The cheese cake to make at autumn harvest time.
1 1⁄2 c crackers (Graham crackers, crumbled)
1⁄3 c butter (melted)
1⁄4 c sugar (for crust)
3 pk cream cheese (softened, 8 oz packages)
1 c brown sugar (light brown sugar, packed, for cheese cake)
15 oz pumpkin
2⁄3 c evaporated milk
2 T corn starch
1 1⁄4 t cinnamon (ground)
1⁄2 t nutmeg
2 c sour cream (at room temperature)
1 t vanilla extract
2⁄3 c sugar (for the topping)
cheese sauce (optional, caramel sauce or maple syrup to drizzle)

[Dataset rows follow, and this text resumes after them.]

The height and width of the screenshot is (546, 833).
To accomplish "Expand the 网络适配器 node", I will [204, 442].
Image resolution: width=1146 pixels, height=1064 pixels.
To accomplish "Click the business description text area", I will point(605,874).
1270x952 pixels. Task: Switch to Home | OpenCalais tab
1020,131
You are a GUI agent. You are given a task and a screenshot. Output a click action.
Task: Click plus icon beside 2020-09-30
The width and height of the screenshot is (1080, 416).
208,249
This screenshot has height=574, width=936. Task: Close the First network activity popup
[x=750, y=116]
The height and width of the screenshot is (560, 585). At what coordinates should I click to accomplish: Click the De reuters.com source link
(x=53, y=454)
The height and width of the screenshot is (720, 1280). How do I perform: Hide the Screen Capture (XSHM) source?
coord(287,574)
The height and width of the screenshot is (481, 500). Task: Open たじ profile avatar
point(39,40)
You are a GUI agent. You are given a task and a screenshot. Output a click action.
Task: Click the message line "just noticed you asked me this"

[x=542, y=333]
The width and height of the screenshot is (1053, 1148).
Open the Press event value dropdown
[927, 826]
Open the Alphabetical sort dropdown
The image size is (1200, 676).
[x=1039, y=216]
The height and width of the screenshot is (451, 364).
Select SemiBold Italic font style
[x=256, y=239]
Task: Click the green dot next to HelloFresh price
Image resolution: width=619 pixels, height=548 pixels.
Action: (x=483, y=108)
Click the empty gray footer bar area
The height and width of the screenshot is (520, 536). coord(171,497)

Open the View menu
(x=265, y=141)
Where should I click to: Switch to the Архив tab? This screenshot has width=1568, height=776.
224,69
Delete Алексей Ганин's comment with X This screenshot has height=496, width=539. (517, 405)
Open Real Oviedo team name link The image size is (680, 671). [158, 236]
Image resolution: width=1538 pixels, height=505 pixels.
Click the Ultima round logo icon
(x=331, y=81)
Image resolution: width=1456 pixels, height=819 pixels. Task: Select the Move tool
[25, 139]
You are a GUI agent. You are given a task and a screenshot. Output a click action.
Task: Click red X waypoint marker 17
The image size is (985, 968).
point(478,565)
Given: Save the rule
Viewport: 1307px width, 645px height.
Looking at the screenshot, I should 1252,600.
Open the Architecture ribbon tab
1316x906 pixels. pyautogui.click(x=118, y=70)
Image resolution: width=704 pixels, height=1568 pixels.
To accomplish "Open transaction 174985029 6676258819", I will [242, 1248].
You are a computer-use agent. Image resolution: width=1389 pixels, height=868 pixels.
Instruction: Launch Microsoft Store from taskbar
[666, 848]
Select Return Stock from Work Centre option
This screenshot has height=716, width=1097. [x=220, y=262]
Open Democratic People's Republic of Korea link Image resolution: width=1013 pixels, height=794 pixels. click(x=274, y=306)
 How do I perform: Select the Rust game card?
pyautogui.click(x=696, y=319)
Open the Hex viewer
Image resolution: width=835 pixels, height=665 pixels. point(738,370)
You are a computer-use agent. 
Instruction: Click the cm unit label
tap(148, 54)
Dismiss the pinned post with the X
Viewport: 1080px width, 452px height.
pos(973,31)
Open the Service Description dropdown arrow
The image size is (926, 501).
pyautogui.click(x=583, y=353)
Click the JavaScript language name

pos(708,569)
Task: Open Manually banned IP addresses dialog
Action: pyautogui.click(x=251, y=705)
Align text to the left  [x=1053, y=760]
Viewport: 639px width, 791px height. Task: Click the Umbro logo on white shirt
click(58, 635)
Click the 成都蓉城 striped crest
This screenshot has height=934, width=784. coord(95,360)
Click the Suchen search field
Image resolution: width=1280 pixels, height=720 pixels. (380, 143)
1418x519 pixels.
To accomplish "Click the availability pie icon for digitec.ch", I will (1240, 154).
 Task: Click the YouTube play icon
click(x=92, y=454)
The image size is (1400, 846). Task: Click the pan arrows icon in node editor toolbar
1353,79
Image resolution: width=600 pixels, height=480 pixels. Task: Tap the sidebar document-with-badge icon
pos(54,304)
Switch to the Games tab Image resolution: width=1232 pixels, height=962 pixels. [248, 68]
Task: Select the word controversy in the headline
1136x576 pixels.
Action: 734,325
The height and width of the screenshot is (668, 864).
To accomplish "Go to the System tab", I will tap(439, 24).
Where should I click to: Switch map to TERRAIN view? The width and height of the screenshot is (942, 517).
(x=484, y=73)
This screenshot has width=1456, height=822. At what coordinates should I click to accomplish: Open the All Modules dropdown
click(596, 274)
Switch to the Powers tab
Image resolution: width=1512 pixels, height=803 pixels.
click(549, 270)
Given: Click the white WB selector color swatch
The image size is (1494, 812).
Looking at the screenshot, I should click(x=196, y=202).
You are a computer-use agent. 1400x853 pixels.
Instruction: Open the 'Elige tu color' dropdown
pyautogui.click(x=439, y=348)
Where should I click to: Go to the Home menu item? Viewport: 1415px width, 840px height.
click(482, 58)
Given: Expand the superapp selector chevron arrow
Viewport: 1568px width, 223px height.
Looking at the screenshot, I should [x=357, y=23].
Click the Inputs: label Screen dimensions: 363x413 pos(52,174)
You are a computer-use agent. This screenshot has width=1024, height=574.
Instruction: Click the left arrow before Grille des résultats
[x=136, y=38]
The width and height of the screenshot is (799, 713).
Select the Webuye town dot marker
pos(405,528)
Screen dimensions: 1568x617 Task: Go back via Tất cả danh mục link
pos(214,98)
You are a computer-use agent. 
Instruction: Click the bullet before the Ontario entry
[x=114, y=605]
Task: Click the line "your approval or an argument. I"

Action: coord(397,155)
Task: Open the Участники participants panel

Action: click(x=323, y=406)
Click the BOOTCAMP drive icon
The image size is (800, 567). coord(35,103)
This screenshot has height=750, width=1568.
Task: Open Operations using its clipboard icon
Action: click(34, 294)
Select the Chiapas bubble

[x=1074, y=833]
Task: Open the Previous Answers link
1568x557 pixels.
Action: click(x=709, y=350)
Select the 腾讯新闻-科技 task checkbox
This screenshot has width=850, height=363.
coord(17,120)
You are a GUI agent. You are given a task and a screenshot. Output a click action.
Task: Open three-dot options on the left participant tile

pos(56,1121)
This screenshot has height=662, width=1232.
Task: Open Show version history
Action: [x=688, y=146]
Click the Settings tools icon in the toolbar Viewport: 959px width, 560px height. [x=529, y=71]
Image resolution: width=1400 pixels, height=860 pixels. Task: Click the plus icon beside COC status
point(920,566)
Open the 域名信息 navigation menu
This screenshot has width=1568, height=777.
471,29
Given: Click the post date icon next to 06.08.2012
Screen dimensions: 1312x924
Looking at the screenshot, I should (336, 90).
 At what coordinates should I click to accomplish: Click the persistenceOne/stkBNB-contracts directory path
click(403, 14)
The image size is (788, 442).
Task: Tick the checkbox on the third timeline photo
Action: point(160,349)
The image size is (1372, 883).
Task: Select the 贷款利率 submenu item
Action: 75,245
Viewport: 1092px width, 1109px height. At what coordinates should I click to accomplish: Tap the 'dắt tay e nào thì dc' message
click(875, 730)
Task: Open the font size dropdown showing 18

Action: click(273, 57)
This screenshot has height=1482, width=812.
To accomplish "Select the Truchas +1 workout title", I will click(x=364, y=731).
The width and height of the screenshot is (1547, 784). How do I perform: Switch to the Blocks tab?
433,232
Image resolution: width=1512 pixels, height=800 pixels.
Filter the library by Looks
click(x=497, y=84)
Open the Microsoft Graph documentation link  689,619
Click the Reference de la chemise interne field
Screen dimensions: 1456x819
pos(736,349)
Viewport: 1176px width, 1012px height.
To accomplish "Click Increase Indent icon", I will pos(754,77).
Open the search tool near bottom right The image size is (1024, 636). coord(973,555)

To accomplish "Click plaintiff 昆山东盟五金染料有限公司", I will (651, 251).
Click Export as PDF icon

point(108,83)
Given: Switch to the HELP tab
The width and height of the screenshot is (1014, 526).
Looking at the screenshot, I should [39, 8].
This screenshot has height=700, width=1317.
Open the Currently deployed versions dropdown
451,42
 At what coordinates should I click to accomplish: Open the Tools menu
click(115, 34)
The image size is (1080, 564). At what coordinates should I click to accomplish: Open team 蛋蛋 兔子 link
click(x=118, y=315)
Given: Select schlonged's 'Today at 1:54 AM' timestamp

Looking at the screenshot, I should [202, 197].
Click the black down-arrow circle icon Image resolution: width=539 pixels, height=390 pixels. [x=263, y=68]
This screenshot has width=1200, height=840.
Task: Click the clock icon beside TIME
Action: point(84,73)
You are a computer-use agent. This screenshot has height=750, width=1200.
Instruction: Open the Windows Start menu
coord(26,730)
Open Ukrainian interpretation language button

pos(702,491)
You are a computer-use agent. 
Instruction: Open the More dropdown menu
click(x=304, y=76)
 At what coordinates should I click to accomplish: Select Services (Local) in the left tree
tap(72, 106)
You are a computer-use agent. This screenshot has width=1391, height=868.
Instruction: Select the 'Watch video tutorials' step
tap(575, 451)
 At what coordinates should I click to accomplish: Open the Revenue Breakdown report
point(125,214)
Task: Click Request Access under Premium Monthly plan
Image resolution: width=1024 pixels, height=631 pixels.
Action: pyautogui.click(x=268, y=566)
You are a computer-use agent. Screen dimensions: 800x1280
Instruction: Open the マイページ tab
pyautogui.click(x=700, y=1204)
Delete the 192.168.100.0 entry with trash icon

- Combine graham cracker crumbs, butter and sugar in medium bowl. Press into bottom of 9-inch springform pan. Bake in 350° F oven for 6 to 8 minutes. (Do not brown). Cool on wire rack for at least 10 minutes.
The cheese cake
- Beat the cream cheese, sugar and the brown sugar in large mixer bowl until fluffy. Beat in eggs, pumpkin and evaporated milk. Add the cornstarch, cinnamon and nutmeg. Beat very well. Pour into the crust. Bake at 350° F for 60 minutes or until edge is set but center still moves slightly.
- Combine the sour cream, sugar and the vanilla in small bowl; mixing well. Spread over surface of the warm cheesecake. Bake at 350° F for 5 minutes. Cool on wire rack.
- Chill for several hours or overnight.
- Drizzle a little caramel over the top, if using, before serving.